I believe Atkinson's use of EPDR is not anything to do with long-term dissipation. Rather a kind of guide of which speakers will stress amplifiers more such that they deliver less power than they should. Certainly it's not some magical figure of all merit, it's just a way to try and compare speakers beyond the rated "ohms" but distilled down to a number people can use. For instance, I'll often see threads where the OP asks about how big an amp is needed and people chime in with room and distance and dB BUT nobody ever notes that difficult speakers may need a "beefier" amp...which is more than just the power spec into resistors anyway.

 

[audio2design]

Define "had problems". Stability? Did not meet stated power? Distortion went up?
@ It's been a long long time so tough to remember in detail. Big reduction in output voltage at inductive/capacitive phase angles, presumably because the amp could not supply enough current.

- That does not follow. The maximum current does not go up. The expected power may not be what you expected, but there is no good reasoning for max voltage to be reduced beyond what would occur based on impedance (not EPDR). Whether 4 ohm from resistance or impedance, the peak current is the same.

There were some ugly behaviors at clipping like DC and spurious waveforms, I'd think also related to protection.

- I would consider that a design fault.

EPDR does not define how "difficult" a load is to drive...a low EPDR could push an amplifier beyond its thermal limits, but unlikely given the nature of music.
@ I see, I wouldn't disagree with that.
@ What I would expect is that if you had a speaker with a 200 ohm EPDR, even an inexpensive amp could push to its voltage rail before clipping.
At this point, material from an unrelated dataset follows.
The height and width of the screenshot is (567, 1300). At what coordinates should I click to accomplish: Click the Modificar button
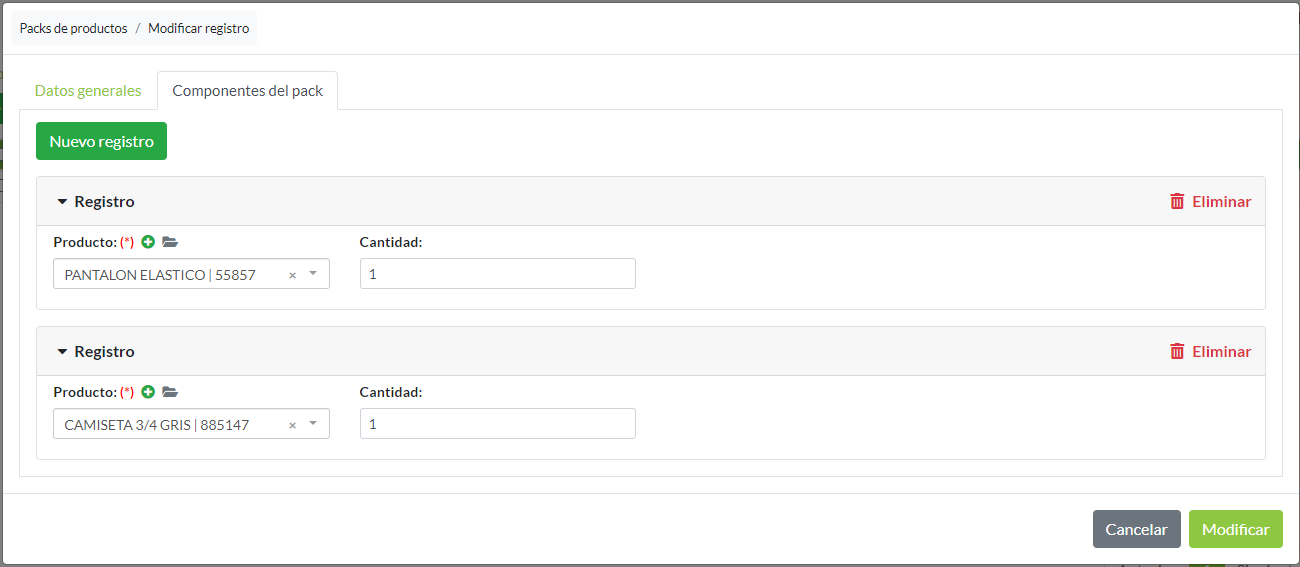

Whereas if the speaker had an EPDR of 0.2, you would see clipping at voltages well below. In other words the output power would limit quite below the rated power.
@ That is a different animal than power dissipation, so discussion is maybe at crossed lines here.
@ Also if you convert to decibels, how significant? I don't know.
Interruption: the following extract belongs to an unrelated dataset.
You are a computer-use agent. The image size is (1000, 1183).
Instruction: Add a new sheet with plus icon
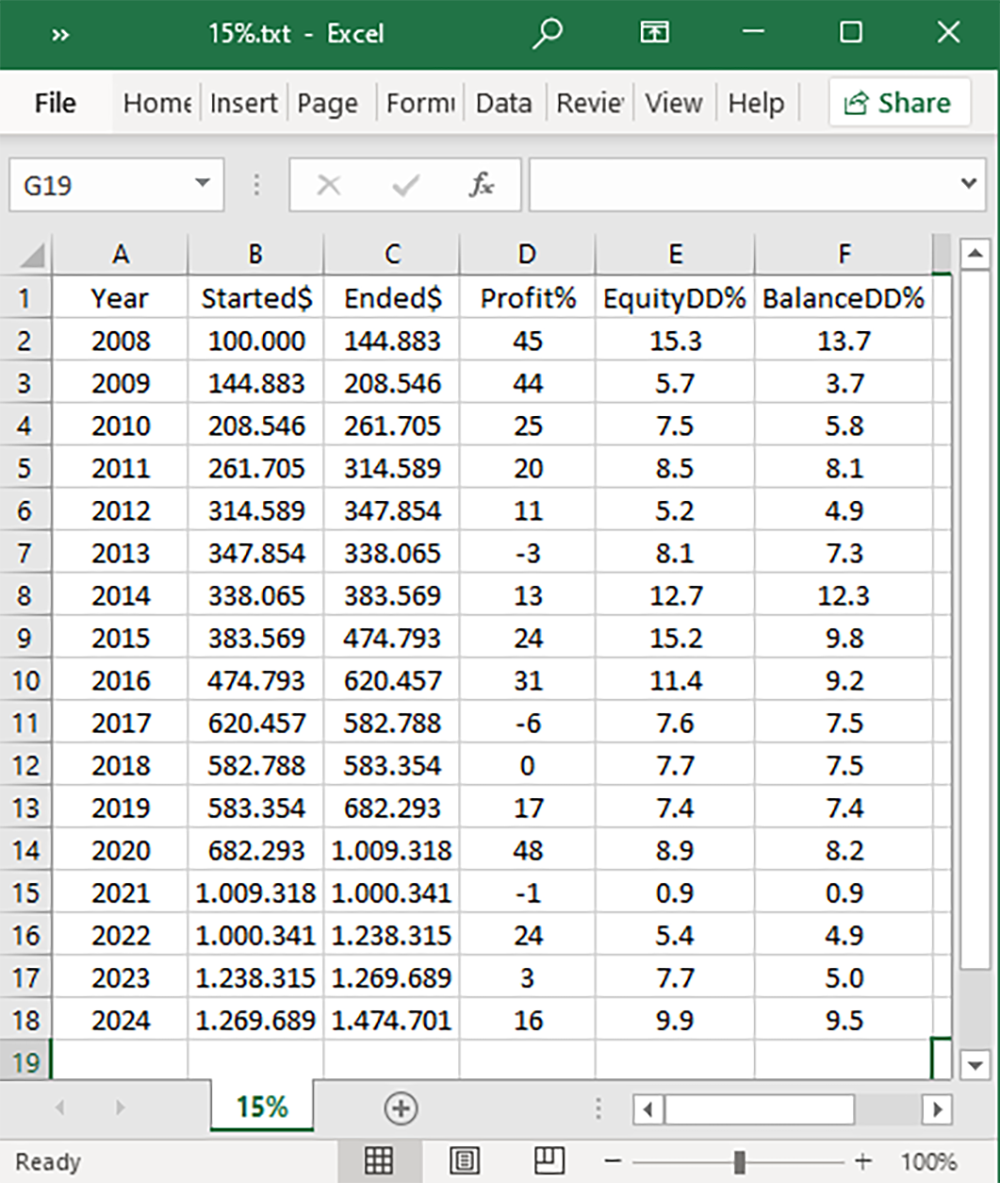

- Well obviously 200 and 0.2 are much different beasts, but how about a 4 ohm speaker with EPDR of 3.5 and one with an EPDR of 2.5. The maximum volume at the EPDR peak will be different for the two different speakers, but that does not make it "more difficult" to drive, it just means the maximum power deliverable is different, assuming the limitation is voltage based and not current based. If the limit was current based, there would be no difference.

...how often do we see speakers with very low EPDR hooked up to what would typically be low cost BJT gear running near its limits.
@ I'd posit we don't much idea, really, if by "low cost BJT" we are including AVRs.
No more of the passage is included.